I was all geared up to make this on a Tuesday night, and even managed to plan so far ahead that I stuck a frozen chicken in the fridge to thaw for 24 hours. By Tuesday afternoon, though, it was still hard as a rock — well, a slightly squishy rock, perhaps. So this got pushed to a Wednesday.

I left the chicken whole rather than “disjointing” it, because I hate trying to bone or disjoint raw chicken. Since it’s going to be stripped of its meat after boiling, this shouldn’t pose too much of a logistical problem.

The ingredients for this really look like they belong to a proper recipe: no canned veg-all, no gelatin, no boxed macaroni.

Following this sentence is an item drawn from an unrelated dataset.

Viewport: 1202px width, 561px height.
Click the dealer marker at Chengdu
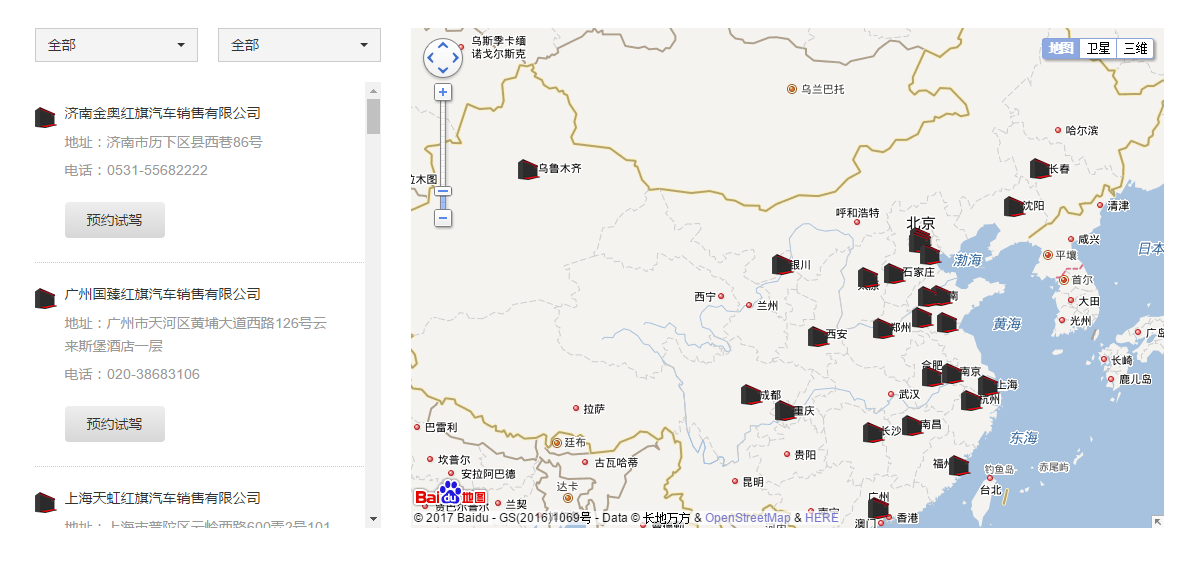[750, 395]
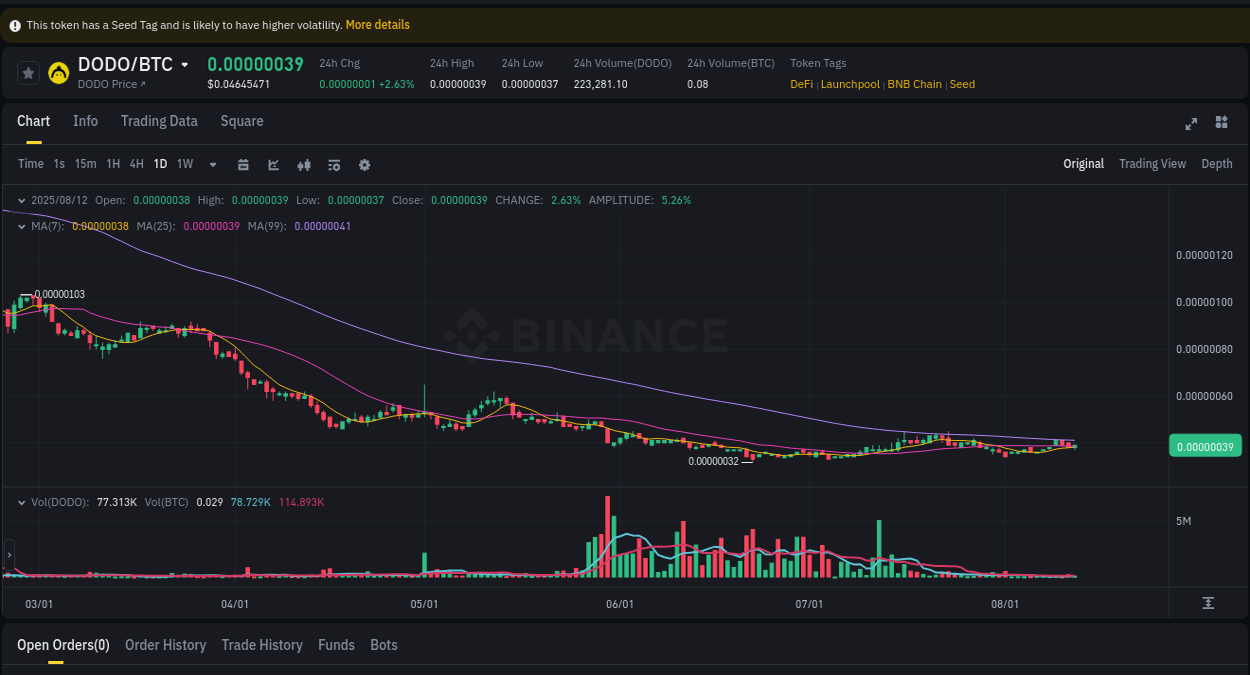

Although that clove-studded onion is pretty bizarre, come to think of it. (At least it’s not sponsored by The Clove Council or something.)

The chicken was rubbed liberally with salt and pepper.

Chicken, clove-onion, lemon, butter, and assorted herbs are put into a pot — oh, and also a lot of wine.

And then enough water is added to cover the chicken, also presumably washing off all the salt and pepper rubbed onto it.

When we lifted the lid off after thirty minutes, it smelled really amazing.

I let the chicken sit to cool for about ten minutes, then started peeling the meat off the bones.

Luckily this isn’t terribly hard with a cooked chicken, and it was neatly separated into piles — one for tasty chicken bits, and one for less edible chicken bits. (The dog was completely thrilled to be given leftover chicken skin.)

Then started the process of thickening the broth into a sauce. First, the flour and some cream (about 1/4 cup, I guess) were whisked into a paste (aka “slurry”).

Then I added the broth, and then the yolks and the remaining cream. Unfortunately, with a stick of butter, half cup of cream, 3 egg yolks, and whatever additional fat rendered off the chicken, this isn’t the healthiest way to serve chicken — I rarely try to eliminate fat, but this recipe made my arteries raise their eyebrows skeptically.

I poured all this back into the pot to continue heating it on the stove until it thickened. And this took a REALLY LONG TIME. The chicken boiled for about 35 minutes, then there was probably another 20 between removing it from the pot and starting to work on the broth again. Reducing this sauce until it thickened took at least 30 more minutes.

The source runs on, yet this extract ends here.